Jack Rose Bar Pour Review
Glen Elgin has slowly crept onto my shelf from various independent bottlers. Mostly in the 10-15 year range and nearly all from ex-bourbon casks. With Clynelish prices starting to increase, I’ve been trying to find similar styles of malt to replace my daily and warm-up drams. Glen Elgin and Daluine seem to be fitting that bill nicely. A pour from a well-aged, refill hoggie, seemed like a perfect starter for the night.
Tasting Notes
Tasted neat in a Glencairn with 20+ minutes of rest. Dilution was added for the second half of the tasting with additional rest, upwards of about 45 minutes.
The nose began with very light floral malt and expected bourbon cask influenced fruit aromas. Apple pie, pie crust, and a nice burnt sugar. Fruit orchard in bloom, dewy grasses. A pleasant heavy tobacco note comes from the oak that gives this body to balance the delicate nose. Adding water brings out a faintly expressed citrus oil aroma.

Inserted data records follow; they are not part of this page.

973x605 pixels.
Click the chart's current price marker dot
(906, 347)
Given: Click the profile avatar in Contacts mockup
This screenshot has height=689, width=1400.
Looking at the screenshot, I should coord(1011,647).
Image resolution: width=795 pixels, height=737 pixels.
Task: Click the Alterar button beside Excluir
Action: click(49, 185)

Undoubtedly first fill bourbon with more apples, pears, and lovely oak flavors. Apple cinnamon tart. Leavened dough. Wet tobacco leaves like a cigar and has a slight charcoal or barrel char smokiness to it. Wonderful baking spices of clove, cinnamon, peppercorns, and mace. Dilution brings out even more of that barrel char character leaving you with a satisfying tannic end.
Starts mildly tannic but with a good balance. There’s a salinity to the finish that I didn’t expect like applewood smoked herring. Admittedly the finish here is a bit short and unremarkable at first. Water however really brought out the fruit orchard flavors quite well. Pear and apple peels. Oak notes are more on the front of that palate now and less tannic. Unexpected grassy, floral flavors pop up. Lemongrass, earthy and slightly acidic flavors with a pleasant orange blossom water quality. The finish now lingers on your palate.
Overall
Simple and straightforward malt that does the job of setting up your palate quite well. Doesn’t overwhelm the senses and holds true to the fruity malt profile of the distillery. Delicious in its own right, but not a bottle that necessarily excites you. Delicate and unassuming at first, but digging deeper there’s a touch more complexity to be coaxed out.
I enjoyed trying a slightly older Glen Elgin and found it quite lovely. Ex-bourbon is the perfect cask for the soft nature of the malt. Looking forward to trying more and keeping a bottle on the shelf to use for future palate teasers.